• Task to complete: Copy each line below holding "step".

• Dataset:
--------------------------------------------------

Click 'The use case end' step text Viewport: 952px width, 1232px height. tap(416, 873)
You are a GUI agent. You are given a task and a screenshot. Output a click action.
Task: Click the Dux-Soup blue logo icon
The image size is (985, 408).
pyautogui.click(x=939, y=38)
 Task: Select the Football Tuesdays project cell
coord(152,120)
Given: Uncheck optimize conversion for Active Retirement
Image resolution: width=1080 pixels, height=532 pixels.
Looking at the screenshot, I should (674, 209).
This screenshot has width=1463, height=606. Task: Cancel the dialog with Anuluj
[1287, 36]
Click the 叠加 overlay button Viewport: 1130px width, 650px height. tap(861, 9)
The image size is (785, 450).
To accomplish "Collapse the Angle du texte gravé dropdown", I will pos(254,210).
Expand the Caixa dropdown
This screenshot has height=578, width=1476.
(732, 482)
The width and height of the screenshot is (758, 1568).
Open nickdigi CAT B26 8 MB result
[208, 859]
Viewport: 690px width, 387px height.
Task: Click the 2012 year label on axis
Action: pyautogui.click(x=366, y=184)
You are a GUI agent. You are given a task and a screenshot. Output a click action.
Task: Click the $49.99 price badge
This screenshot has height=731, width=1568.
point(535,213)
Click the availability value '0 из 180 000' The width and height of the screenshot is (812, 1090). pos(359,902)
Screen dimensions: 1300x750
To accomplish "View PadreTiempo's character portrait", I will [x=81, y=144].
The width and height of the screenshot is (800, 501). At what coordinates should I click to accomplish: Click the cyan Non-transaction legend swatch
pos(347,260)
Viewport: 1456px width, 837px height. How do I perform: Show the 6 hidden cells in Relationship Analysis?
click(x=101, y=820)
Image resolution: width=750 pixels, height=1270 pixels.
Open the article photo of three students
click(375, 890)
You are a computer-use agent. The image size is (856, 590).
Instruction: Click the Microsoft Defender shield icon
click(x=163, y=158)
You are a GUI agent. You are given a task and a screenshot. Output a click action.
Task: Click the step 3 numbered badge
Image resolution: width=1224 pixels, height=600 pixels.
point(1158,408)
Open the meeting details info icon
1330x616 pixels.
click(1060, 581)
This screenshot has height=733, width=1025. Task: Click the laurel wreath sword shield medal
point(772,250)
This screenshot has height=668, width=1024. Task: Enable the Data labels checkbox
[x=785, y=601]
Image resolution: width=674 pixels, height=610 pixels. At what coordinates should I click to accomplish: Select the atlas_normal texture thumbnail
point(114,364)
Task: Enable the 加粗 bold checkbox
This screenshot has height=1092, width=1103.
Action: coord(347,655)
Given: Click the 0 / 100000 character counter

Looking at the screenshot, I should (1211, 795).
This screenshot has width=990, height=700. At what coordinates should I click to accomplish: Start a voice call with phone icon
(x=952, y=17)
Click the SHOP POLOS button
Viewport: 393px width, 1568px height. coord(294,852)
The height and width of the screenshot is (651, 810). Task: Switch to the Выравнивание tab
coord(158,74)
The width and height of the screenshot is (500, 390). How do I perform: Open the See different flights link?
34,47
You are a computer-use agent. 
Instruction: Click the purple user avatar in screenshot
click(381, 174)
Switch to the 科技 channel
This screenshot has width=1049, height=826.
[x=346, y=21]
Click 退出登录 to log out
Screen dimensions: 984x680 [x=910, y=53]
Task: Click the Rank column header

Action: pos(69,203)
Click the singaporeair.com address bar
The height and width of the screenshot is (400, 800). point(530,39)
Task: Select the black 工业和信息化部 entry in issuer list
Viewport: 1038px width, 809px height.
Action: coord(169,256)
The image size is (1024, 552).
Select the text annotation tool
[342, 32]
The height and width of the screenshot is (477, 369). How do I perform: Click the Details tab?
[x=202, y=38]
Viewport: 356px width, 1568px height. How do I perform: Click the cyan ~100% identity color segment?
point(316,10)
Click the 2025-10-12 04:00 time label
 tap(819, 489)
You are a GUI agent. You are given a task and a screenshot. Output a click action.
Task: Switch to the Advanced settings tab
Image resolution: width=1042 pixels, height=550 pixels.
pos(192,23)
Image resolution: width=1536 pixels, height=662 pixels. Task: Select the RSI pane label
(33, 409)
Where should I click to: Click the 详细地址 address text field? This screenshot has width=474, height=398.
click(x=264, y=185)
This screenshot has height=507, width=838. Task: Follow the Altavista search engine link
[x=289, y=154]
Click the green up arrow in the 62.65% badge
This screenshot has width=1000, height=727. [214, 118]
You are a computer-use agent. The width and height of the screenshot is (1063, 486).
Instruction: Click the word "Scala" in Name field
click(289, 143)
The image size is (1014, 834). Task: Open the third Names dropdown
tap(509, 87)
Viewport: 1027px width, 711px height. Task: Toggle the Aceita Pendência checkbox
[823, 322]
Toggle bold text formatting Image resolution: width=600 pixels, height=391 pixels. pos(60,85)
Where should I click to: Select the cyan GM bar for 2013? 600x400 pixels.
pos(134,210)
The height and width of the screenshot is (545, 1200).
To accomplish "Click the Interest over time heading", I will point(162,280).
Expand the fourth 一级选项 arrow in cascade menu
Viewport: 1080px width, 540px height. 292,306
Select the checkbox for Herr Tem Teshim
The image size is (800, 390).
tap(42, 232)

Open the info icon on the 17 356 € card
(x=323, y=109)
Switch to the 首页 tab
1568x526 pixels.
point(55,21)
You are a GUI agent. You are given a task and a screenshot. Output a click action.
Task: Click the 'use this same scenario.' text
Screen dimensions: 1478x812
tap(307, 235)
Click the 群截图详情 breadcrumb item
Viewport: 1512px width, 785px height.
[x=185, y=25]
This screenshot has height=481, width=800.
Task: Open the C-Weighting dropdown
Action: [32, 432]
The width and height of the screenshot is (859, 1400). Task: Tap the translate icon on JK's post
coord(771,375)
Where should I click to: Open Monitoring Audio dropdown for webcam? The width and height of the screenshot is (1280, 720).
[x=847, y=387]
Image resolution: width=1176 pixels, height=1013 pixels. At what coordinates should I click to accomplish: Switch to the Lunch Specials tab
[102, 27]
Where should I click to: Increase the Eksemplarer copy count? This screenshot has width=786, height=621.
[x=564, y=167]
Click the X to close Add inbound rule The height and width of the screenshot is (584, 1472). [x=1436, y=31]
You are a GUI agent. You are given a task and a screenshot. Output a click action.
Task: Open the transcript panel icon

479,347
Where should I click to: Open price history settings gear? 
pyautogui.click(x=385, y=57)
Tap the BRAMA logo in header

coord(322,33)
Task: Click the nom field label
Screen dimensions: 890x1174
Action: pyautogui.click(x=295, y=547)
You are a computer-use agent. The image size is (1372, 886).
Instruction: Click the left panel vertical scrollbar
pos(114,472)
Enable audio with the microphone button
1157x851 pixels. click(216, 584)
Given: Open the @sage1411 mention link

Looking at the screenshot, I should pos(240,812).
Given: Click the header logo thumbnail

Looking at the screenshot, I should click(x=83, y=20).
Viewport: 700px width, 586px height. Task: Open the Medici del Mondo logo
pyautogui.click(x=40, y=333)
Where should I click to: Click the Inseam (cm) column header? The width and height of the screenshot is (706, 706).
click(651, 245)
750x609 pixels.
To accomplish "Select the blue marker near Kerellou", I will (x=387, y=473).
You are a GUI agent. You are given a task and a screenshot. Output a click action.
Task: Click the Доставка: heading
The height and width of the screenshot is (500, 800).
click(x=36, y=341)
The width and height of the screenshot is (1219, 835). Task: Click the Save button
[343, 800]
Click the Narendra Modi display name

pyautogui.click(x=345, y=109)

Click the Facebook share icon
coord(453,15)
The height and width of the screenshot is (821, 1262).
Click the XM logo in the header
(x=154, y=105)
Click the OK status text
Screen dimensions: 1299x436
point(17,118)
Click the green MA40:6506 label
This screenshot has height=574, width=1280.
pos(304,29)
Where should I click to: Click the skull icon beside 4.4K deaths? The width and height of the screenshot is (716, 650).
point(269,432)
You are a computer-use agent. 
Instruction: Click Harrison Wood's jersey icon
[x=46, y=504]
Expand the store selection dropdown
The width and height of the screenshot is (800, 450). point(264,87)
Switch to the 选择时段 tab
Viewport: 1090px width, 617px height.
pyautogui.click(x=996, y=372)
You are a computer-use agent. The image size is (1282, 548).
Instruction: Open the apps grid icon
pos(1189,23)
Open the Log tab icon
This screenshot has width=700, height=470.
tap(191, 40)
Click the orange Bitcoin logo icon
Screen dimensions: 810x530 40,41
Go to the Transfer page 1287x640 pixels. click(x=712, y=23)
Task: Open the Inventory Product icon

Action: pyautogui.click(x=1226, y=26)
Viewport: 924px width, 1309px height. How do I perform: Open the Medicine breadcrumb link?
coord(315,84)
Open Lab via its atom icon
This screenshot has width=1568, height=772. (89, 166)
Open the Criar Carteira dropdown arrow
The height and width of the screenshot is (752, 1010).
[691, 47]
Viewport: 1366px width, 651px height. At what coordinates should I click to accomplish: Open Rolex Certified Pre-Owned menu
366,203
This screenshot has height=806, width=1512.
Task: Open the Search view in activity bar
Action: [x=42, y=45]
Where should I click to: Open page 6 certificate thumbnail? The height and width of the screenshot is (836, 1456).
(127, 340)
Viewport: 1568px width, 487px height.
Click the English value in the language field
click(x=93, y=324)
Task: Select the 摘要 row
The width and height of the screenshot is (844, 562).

--------------------------------------------------

• Result below:
Click 'The use case end' step text Viewport: 952px width, 1232px height. tap(416, 873)
Task: Click the step 3 numbered badge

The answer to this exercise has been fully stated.